**DOCUMENT:**
* BEGIN *
Right now we are facing a healthcare law that is deemed Constitutional because of the taxing power given to congress. Now you want to have a debate? A true and Honest Debate then lets start here. No Name calling, no "poor children" comments or racist comments. We all no deep down that this ruling is idiotic. Why? Because now I get to tell liberals they will be taxed for not owning a gun, or reading the bible and turning in a book report in two weeks. Do you see how dumb this is getting? When I read the constitution I see a taxing power. Yes I agree, they have that power. But I also read the constitution as it is written and I see nowhere in the constitution where they are allowed to tax for ANYTHING OTHER THAN WHAT IS CLEARLY STATED IN ARTICLE 1 Section 8. No where does it state healthcare, schools, food stamps etc.. Now here is where people like to end the debate with name calling and telling people how they like dumb children or dirty water or your not a christian or whatever. Then when that don't work they like citing the general welfare clause without any real understanding of what it is.
* END *
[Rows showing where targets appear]
* BEGIN *
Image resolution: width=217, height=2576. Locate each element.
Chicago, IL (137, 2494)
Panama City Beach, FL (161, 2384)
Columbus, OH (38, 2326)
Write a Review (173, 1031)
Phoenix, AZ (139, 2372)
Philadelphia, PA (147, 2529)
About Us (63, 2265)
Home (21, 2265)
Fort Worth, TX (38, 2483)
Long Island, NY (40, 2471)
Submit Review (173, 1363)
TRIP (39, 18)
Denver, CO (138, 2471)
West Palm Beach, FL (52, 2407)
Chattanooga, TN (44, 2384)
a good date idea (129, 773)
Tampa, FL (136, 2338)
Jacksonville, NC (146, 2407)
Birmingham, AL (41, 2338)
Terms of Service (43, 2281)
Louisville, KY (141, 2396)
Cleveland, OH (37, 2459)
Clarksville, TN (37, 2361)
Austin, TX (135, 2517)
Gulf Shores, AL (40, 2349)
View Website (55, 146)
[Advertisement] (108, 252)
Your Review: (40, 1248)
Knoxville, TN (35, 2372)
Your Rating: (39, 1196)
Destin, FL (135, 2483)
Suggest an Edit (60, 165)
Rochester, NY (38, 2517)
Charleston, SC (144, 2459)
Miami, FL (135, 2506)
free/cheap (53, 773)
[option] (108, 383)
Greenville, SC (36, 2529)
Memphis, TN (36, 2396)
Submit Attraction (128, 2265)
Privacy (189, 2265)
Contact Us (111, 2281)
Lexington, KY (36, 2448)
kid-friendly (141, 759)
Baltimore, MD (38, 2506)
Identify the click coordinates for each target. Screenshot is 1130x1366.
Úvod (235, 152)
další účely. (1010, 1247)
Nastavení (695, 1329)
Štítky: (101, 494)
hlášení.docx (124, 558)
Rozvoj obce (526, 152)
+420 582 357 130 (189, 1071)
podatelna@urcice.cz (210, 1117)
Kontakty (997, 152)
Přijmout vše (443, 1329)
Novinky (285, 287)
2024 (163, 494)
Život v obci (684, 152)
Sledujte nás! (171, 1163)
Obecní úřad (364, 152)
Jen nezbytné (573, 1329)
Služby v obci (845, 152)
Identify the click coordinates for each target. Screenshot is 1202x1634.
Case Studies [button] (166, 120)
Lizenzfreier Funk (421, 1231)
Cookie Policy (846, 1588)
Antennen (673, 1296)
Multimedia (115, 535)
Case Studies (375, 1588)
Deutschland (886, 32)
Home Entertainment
* END *
**REQUIRED TASK 1:** In the post about the healthcare law ruling, which part of the Constitution does the writer say clearly states what Congress may tax for?
**REQUIRED TASK 2:** Go on with the post about the healthcare law ruling from the point where it stops.
None of the items are required for the work here.

**FINAL RESULT 1:** Article 1, Section 8.

**FINAL RESULT 2:**
Lets have an honest debate. Not on Orielly show where if you don't answer what HE wants then he shuts you up. I want a debate where you tell me yes the Government has the right to do that with evidence. Not a blanket statement saying the welfare clause allows them to do it. Because then I want you to explain to me why that clause was put into the constitution. What were the founders own words about that clause. I want to debate it until neither one of us can find any more evidence backing our claims. There is but one right answer. That is how we do it. It is designed to be a slow process so that we do not create what we have today.

I keep seeing people on here and elsewhere talking about how we need to not talk about politics because it gets people mad. GOOD! I SAY! Get mad. But make it productive or shut up. Posting silly images of people is not productive. But neither is saying we need to ban all political talk from forums.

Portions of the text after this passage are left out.